Олег Беляков: Каково было отношение отца Георгия Флоровского к автокефалии Американской Церкви?
м. А.: Я с ним об этом не говорил. Я знаю только то, что когда он поехал в Америку, он влился в эту Церковь. Но тогда она еще не была автокефальной. Она была автономной, в каком-то неопределенном положении. Константинополь ее не признавал, Русская Церковь признавала. И было не ясно. Но он без всякого колебания с одной стороны считал себя членом Вселенской Православной Церкви. Причем «вселенской» не обязательно означало Константинопольской. С другой стороны, он знал, что у нас сейчас в русском церковном мире или в мире, который родился из русской стихии, такая путаница, что лучше не усложнять жизнь себе и другим. Скажем, когда он приезжал в Лондон, он служил у нас, в нашей домовой церкви. Наряду с этим, он был членом Американской Церкви и одновременно в каком-то отношении под Константинополем.
о. М.: У него не было неприязни к Русской Церкви советского периода, которая наблюдается у других деятелей в Париже.
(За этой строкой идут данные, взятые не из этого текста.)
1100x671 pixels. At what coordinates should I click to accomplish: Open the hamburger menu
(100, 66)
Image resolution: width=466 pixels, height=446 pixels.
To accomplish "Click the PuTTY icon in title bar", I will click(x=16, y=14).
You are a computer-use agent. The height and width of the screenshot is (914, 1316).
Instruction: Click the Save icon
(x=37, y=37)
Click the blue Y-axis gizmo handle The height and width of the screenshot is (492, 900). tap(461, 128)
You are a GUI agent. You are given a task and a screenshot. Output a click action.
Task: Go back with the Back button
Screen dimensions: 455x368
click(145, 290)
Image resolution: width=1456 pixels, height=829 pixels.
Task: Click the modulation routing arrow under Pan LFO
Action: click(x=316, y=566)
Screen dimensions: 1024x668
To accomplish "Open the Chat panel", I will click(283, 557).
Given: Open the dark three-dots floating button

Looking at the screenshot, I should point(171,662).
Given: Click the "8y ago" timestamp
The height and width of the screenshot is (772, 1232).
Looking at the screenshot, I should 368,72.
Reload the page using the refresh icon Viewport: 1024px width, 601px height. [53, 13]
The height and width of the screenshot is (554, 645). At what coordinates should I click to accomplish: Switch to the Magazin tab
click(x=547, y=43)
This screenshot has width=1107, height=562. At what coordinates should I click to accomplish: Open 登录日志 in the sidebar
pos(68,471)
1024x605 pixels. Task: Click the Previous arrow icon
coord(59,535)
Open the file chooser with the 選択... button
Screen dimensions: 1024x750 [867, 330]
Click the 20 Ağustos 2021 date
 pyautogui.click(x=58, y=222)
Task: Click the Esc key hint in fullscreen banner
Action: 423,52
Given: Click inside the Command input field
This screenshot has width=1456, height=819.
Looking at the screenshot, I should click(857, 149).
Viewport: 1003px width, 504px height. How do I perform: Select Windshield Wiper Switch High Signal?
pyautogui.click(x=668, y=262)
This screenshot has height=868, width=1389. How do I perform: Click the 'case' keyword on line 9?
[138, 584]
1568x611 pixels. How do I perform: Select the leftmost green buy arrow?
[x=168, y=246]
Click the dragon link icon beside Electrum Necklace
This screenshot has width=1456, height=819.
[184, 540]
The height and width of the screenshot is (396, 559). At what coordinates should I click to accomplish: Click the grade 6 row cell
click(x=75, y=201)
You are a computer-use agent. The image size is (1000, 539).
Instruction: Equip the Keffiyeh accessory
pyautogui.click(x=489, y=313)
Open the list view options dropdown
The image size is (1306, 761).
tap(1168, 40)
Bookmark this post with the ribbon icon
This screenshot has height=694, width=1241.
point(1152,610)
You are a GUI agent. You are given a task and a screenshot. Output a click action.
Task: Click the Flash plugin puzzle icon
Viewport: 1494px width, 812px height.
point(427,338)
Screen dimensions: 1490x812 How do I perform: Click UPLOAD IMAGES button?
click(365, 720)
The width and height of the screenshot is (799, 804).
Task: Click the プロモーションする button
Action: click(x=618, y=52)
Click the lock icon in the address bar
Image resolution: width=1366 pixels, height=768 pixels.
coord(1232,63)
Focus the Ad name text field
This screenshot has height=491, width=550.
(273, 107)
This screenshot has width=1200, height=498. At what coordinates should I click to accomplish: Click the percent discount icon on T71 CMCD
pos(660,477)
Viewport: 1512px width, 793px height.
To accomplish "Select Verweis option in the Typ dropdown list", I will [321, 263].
м. А.: Он спокойно относился к ней. Он считал, что Русская Церковь в плену. Что даже богословски в ней нельзя выражать правоту Православия. Поэтому он отошел в сторону, но неприязни у него не было. У него была большая любовь к Русской Церкви как таковой. Это была все-таки его Церковь. Он был священником в ней.
о. М.: Сложный человек был, большой…
м. А.: А так, по-человечески, порой было забавно. Скажем, он сидит за столом, с ним разговариваешь, а он сидит и думает. Жена его перебивает и говорит: «Отец Георгий, повтори, что я сейчас сказала!» Он повторит: «Ты сказала: отец Георгий, повтори, что я сейчас сказала!».
Алексей Ахмедов: Вы сказали, что он критиковал многих современных ему мыслителей. А были ли такие мыслители, с которыми бы он был полностью солидарен? Которые заслуживали похвалы в его глазах?
м. А.: Богословски он понимал Лосского3 безоговорочно, но также безоговорочно не понимал отца Сергия Булгакова. Это было для него самой трудной проблемой.
о. М.: У него чувство юмора было?
м. А.: Да, потому что когда он так отвечал жене, он отлично знал, что он делает. И он мог дразнить в разговоре. Но всегда дразнить серьезно, как будто он говорит нечто совсем серьезное.
Опубликовано в Сурожском листке, подготовил Олег Беляков В беседе принимал участие о. Михаил Фортунато. Примечание о Л. А. Зандере написано о. Михаилом, который лично знал Льва Александровича.
* * *
Приводится по воспоминаниям митрополита Антония.